Task brief => Use the entries below and reproduce exactly the lines from the one containing "Where should I click to: Follow" down to the one containing "Task: Select the Алтайский край table row", both of them included.

(Records for the exercise begins)

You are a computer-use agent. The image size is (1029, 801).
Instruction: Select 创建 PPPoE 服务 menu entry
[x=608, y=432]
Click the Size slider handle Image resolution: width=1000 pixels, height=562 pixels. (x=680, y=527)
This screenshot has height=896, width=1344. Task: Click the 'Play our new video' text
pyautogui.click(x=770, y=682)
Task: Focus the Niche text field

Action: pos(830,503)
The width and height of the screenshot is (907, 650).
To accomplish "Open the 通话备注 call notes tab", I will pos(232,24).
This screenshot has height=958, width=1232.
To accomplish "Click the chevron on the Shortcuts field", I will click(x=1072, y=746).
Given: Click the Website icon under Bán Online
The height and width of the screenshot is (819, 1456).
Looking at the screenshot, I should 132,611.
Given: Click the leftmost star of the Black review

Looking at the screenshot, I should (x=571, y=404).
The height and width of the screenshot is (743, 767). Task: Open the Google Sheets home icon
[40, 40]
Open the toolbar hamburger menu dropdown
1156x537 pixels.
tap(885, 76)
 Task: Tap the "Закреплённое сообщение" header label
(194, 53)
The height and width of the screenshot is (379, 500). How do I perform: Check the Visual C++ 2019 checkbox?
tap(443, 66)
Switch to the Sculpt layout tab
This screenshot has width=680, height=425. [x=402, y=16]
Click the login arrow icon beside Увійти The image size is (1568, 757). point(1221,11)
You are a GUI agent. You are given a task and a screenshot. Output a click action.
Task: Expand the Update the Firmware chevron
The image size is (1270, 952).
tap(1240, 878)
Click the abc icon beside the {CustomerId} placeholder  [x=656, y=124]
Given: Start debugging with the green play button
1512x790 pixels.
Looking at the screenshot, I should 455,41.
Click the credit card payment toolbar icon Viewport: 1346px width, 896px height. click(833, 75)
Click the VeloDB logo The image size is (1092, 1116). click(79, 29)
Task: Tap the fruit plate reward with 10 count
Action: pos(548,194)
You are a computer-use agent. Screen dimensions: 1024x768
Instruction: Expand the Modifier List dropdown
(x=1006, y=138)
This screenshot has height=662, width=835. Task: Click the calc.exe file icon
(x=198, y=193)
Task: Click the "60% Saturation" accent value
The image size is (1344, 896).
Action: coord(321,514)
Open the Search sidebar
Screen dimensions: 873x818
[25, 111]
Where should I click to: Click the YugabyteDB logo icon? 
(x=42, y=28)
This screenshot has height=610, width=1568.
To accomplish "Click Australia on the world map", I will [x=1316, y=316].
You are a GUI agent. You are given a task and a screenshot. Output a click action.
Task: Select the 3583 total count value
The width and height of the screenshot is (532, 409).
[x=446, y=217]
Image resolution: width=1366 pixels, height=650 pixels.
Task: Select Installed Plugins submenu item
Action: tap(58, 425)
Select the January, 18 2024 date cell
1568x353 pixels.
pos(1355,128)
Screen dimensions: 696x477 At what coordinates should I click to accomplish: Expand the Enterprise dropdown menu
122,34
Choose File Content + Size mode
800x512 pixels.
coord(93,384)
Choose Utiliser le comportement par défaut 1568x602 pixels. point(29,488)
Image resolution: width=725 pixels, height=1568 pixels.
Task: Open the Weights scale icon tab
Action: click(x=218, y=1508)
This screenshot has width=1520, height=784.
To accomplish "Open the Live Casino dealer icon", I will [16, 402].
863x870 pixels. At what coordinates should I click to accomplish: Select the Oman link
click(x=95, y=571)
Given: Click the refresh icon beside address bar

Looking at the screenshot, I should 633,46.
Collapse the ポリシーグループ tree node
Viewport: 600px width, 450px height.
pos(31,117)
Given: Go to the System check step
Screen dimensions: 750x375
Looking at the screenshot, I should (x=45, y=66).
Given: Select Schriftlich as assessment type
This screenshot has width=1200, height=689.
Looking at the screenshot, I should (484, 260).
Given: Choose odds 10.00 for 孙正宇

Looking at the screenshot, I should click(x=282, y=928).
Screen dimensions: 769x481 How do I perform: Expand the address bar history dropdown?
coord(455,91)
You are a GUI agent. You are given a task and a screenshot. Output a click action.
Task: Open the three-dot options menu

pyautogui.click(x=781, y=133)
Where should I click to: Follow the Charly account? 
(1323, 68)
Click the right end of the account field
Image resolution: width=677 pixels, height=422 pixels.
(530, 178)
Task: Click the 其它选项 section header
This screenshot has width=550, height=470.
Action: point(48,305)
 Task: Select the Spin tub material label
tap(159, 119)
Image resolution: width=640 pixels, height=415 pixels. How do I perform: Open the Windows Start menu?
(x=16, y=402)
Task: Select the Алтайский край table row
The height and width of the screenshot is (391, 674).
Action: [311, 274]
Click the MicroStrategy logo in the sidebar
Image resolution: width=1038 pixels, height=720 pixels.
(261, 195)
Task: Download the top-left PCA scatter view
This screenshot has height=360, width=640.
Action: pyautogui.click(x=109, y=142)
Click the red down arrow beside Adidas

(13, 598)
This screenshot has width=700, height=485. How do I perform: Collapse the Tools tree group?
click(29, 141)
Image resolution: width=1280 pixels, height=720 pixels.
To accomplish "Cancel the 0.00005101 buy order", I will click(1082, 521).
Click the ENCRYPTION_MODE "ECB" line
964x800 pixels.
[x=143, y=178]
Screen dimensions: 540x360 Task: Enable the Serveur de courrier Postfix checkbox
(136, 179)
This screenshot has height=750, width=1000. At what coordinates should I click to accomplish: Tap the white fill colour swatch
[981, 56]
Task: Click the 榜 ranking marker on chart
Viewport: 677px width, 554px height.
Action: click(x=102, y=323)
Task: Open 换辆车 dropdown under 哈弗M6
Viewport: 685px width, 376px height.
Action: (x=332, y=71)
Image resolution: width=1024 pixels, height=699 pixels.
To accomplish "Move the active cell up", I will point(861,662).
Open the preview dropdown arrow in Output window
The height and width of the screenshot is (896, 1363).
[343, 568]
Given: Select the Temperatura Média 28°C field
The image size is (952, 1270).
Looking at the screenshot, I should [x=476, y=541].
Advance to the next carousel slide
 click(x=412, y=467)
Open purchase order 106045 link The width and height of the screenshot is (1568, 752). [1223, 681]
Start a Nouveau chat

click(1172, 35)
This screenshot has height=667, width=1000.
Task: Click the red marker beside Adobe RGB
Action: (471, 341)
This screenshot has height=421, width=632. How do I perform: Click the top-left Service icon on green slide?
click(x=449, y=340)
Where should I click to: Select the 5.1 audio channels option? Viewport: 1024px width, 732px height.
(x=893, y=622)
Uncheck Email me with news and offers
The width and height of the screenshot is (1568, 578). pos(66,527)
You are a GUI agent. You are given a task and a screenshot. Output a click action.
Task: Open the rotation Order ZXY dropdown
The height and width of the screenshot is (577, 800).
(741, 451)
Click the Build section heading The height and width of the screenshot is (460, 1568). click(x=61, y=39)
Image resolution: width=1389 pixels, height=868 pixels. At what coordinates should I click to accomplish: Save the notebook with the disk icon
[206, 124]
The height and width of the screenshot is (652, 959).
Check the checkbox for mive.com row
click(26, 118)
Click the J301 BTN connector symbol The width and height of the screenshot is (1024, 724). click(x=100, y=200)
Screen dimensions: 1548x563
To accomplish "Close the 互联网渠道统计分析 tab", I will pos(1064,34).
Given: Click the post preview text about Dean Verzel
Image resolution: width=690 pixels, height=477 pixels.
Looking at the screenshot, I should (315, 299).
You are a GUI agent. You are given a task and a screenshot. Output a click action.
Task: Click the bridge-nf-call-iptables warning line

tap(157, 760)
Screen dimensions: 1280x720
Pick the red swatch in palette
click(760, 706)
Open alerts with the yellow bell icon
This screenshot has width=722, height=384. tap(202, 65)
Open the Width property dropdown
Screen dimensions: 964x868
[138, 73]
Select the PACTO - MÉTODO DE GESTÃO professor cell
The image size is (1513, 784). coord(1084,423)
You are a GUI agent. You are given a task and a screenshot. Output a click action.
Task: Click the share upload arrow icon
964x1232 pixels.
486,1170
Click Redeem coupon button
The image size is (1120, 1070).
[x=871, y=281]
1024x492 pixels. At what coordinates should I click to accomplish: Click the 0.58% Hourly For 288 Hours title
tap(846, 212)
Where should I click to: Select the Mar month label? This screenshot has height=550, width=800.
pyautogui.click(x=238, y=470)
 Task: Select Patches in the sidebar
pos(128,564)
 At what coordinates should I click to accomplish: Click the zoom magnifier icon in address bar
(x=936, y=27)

(Records for the exercise ends)

Answer section =>
Where should I click to: Follow the Charly account? 
(1323, 68)
Click the right end of the account field
Image resolution: width=677 pixels, height=422 pixels.
(530, 178)
Task: Click the 其它选项 section header
This screenshot has width=550, height=470.
Action: point(48,305)
 Task: Select the Spin tub material label
tap(159, 119)
Image resolution: width=640 pixels, height=415 pixels. How do I perform: Open the Windows Start menu?
(x=16, y=402)
Task: Select the Алтайский край table row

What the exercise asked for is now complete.